Так он и сделал; на другой день он и сэр Томас приехали в фаэтоне к старому Робертсу. Я отвернулся, чтобы дядя, которому я надеюсь скоро представиться, не узнал во мне матроса, выдавшего себя за внука Робертса.
– Так вы сознаетесь, что обманули старика?
– Да, мисс Валерия. У меня есть совесть; не спорю: я разыграл дурную роль; но если обдумать, как много от этого зависело, и как давно был я лишен моих прав, благодаря лицемерию других, так, кажется, мне простительно было поразить их их же оружием.
– Это замечание справедливо, Лионель.
– Покамест старый Робертс подписывал бумагу, я оставался за порогом. Сэр Томас предложил ему, после присяги, много вопросов, узнал, где живет мистрис Грин, и они ушли. Тогда я воротился к Робертсу и сказал ему:
– Ну что, не счастливее ли вы теперь, после исповеди?
– Да, конечно, – отвечал он. – Леди Р** и твоя тетка страшно рассердятся.
– Думаю, – сказал я, – что мне не мешает сходить к тетушке Грин и приготовить ее к этому известию; я уверен, что рассказавши ей, как все было, я ее успокою.

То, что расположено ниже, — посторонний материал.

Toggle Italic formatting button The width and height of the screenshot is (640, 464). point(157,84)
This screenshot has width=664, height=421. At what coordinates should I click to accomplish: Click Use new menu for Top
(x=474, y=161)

Завтра отправлюсь в Лондон.
– Да, может статься, это будет хорошо, – сказал Робертс. – А все-таки мне хотелось бы, чтобы ты остался здесь. Ведь мне решительно не с кем беседовать.
Ты и то уже проврался, подумал я; а у меня вовсе нет охоты сидеть у твоей постели. Я выдержал, однако же, мою роль до конца и на другой день уехал в Лондон. Я приехал за три дня до моего первого к вам визита и успел уже, как видите, переодеться из матроса в джентльмена. Мистрис Грин я еще не видал; я хотел прежде спросить у вас совета. Теперь история моя кончена.
– Еще раз поздравляю вас от всей души, – сказала я, – протягивая ему руку, которую он почтительно поцеловал. В это время горничная отворила дверь и сказала, что леди М** просит меня к себе. Я, кажется, покраснела, хотя мне и нечего было краснеть, простилась с Лионелем и просила его прийти в субботу после обеда.
Это было в четверг. В субботу я получила письмо от поверенного леди Р** с известием о ее кончине. Она скончалась в Кодебеке, маленьком городке на берегу Сены. Поверенный спрашивал, может ли он повидаться со мною сегодня же, и я отвечала, что буду ждать его к трем часам. Он рассказал мне, что леди Р** вздумала отправиться из Гавра в Париж в рыбачьей лодке, промокла под дождем и заболела в Кодебеке лихорадкой, которая, благодаря невежеству врачей, окончилась смертью. Он получил все эти сведения от горничной леди, не забывшей прислать ему и свидетельство о смерти леди от городового начальства.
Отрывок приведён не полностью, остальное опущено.